[Stored data]
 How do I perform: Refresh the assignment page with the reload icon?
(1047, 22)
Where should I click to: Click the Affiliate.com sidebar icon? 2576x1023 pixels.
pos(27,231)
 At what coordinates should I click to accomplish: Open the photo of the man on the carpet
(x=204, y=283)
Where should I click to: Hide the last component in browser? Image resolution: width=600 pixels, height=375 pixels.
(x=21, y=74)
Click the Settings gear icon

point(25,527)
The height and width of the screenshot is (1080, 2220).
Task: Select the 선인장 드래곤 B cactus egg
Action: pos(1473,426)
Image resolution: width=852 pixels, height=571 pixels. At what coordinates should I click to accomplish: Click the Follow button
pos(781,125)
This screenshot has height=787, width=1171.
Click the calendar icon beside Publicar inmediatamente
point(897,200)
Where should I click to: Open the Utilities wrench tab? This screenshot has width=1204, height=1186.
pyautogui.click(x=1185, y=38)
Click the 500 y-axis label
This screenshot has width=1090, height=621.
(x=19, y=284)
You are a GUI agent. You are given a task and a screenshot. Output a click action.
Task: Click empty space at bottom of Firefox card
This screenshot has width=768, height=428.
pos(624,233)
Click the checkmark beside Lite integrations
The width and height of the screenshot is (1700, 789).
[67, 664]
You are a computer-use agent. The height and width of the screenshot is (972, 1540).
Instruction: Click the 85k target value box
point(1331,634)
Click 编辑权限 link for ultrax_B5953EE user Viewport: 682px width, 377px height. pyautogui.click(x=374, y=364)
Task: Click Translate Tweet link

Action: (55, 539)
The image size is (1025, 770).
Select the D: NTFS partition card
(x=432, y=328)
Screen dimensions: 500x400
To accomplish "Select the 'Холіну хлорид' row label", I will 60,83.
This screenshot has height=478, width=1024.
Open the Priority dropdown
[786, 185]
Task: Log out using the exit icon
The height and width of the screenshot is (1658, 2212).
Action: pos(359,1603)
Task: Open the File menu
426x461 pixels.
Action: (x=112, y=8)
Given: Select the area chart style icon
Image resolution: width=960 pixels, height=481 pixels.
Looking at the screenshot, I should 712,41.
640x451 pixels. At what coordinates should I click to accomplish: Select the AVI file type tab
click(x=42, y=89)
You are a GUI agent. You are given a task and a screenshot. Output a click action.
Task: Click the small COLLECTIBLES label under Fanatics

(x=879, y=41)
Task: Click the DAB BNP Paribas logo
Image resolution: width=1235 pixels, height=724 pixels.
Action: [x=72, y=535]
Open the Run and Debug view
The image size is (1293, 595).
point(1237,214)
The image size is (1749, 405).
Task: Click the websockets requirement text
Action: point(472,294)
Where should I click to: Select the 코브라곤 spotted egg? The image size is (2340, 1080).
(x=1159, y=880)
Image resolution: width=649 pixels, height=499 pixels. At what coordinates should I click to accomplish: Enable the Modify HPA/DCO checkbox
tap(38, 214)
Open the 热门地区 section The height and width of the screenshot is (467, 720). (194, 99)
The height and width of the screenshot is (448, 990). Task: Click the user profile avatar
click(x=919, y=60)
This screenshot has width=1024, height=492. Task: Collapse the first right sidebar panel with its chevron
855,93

● Work required: Write each entry out again, exactly as it reads above.

● Expected answer:
 How do I perform: Refresh the assignment page with the reload icon?
(1047, 22)
Where should I click to: Click the Affiliate.com sidebar icon? 2576x1023 pixels.
pos(27,231)
 At what coordinates should I click to accomplish: Open the photo of the man on the carpet
(x=204, y=283)
Where should I click to: Hide the last component in browser? Image resolution: width=600 pixels, height=375 pixels.
(x=21, y=74)
Click the Settings gear icon

point(25,527)
The height and width of the screenshot is (1080, 2220).
Task: Select the 선인장 드래곤 B cactus egg
Action: pos(1473,426)
Image resolution: width=852 pixels, height=571 pixels. At what coordinates should I click to accomplish: Click the Follow button
pos(781,125)
This screenshot has height=787, width=1171.
Click the calendar icon beside Publicar inmediatamente
point(897,200)
Where should I click to: Open the Utilities wrench tab? This screenshot has width=1204, height=1186.
pyautogui.click(x=1185, y=38)
Click the 500 y-axis label
This screenshot has width=1090, height=621.
(x=19, y=284)
You are a GUI agent. You are given a task and a screenshot. Output a click action.
Task: Click empty space at bottom of Firefox card
This screenshot has width=768, height=428.
pos(624,233)
Click the checkmark beside Lite integrations
The width and height of the screenshot is (1700, 789).
[67, 664]
You are a computer-use agent. The height and width of the screenshot is (972, 1540).
Instruction: Click the 85k target value box
point(1331,634)
Click 编辑权限 link for ultrax_B5953EE user Viewport: 682px width, 377px height. pyautogui.click(x=374, y=364)
Task: Click Translate Tweet link

Action: (55, 539)
The image size is (1025, 770).
Select the D: NTFS partition card
(x=432, y=328)
Screen dimensions: 500x400
To accomplish "Select the 'Холіну хлорид' row label", I will 60,83.
This screenshot has height=478, width=1024.
Open the Priority dropdown
[786, 185]
Task: Log out using the exit icon
The height and width of the screenshot is (1658, 2212).
Action: pos(359,1603)
Task: Open the File menu
426x461 pixels.
Action: (x=112, y=8)
Given: Select the area chart style icon
Image resolution: width=960 pixels, height=481 pixels.
Looking at the screenshot, I should 712,41.
640x451 pixels. At what coordinates should I click to accomplish: Select the AVI file type tab
click(x=42, y=89)
You are a GUI agent. You are given a task and a screenshot. Output a click action.
Task: Click the small COLLECTIBLES label under Fanatics

(x=879, y=41)
Task: Click the DAB BNP Paribas logo
Image resolution: width=1235 pixels, height=724 pixels.
Action: [x=72, y=535]
Open the Run and Debug view
The image size is (1293, 595).
point(1237,214)
The image size is (1749, 405).
Task: Click the websockets requirement text
Action: point(472,294)
Where should I click to: Select the 코브라곤 spotted egg? The image size is (2340, 1080).
(x=1159, y=880)
Image resolution: width=649 pixels, height=499 pixels. At what coordinates should I click to accomplish: Enable the Modify HPA/DCO checkbox
tap(38, 214)
Open the 热门地区 section The height and width of the screenshot is (467, 720). (194, 99)
The height and width of the screenshot is (448, 990). Task: Click the user profile avatar
click(x=919, y=60)
This screenshot has width=1024, height=492. Task: Collapse the first right sidebar panel with its chevron
855,93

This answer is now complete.